Has writing and singing always gone hand-in-hand for you?

Yes. It’s likely because so many of my heroes are superheroes at doing both – Stevie Wonder, Joni Mitchell, Nina Simone, Paul McCartney, David Bowie, Prince,… also I am such a song, focused artist. The song is God for me. Nothing replaces it, all things serve it, including artistry. “The Artist” is never greater than “The Song”. I hate music genres so much, because I am in fact dedicated to the pursuit of perfect songwriting, and the minute I was introduced to music I knew I wanted to be a part of the big story. 

Were you involved in the club scene of New York in your twenties? 
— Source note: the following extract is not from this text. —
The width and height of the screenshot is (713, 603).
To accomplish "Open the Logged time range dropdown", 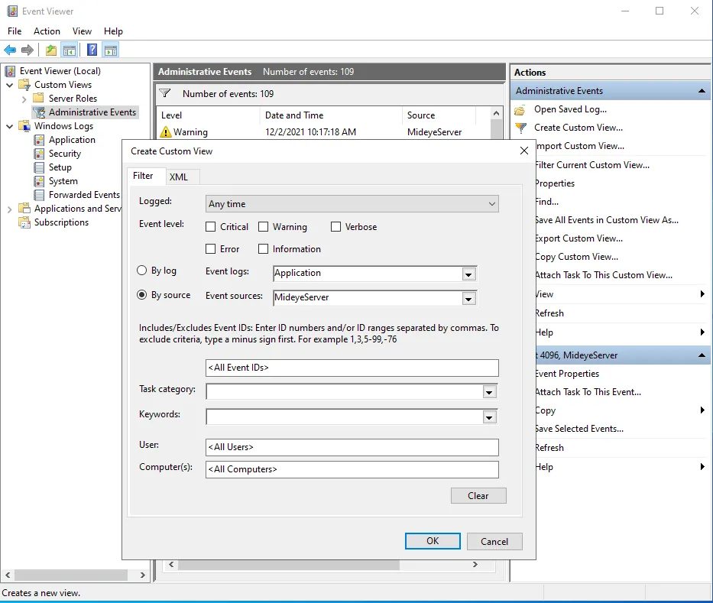I will tap(491, 203).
Well, to be honest, looooong before I was supposed to be there, I was involved in the New York club scene. From the time I was a underage tadpole I was wearing make-up to make myself look older!!! This, of course, was the dream I wanted to make real. I wanted to be close to that world, which seemed like it was right under my nose, because it was, but it was in fact, an hour, a driver’s license, and many years of hell away. It was everything was to get THERE. It would become “Home”. I needed to replace what was taken from me when we moved out of my grandparents’ place in Queens. The rush, the excitement, there is nothing like New York City. It really is the world end. It really is my world. It’s a character I carry with me every day of my life. As soon as possible I wanted to get through those doors and back into that world! 
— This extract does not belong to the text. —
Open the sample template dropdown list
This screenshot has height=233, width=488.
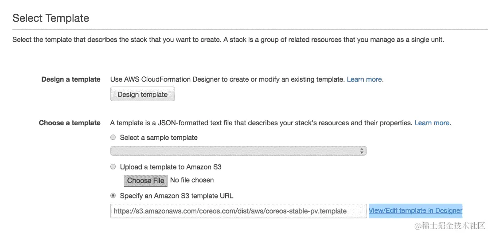(x=238, y=151)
During most of the really formative years of my 20s I was very fortunate to be part of the Squeezebox house band at Don Hills. This was a weekly party that became so popular, a documentary was made about it, and the Broadway musical, Hedwig And The Angry Inch evolved out of it. I had a regular gig at the hottest party in town, where they were trying to re-create the Max’s Kansas City back-room vibe once a week. Drag queens, and rock stars. My biggest misfortune was not singing in a rock band at this particular time, and somebody should’ve probably beaten me with a shoe and told me to do something along those lines. Ironically, this was around the time that I started getting offers to sing on dance records, and at THAT time? Nothin doin. 

Who did you run around with at that time? Are you still friends with them now?

A few, yes! Sadly, they’re kind of scattered around the globe now. I ran around with a lot of very different people in those days, but they were all either connected to music and / or art and / or film. The people in my life were always connected to art, or it was strictly for sex (laughs). Lots and lots of skinny rocker boys, and also aspiring B-boys, devoted to either MC aspirations or turntablists from my old stomping ground or East Flatbush. The latter took me to King Addies Soundsystem and it…..chaaaaaanged me. The one thing that I will say, is that every single human being from my past informed what I do now, be it the Queens at Squeezebox, my comrades in bands, everyone and everything around me taught me something that I definitely deploy in one way or another today, be it from how I make my art, to having my eyes open all round me ALL the time. 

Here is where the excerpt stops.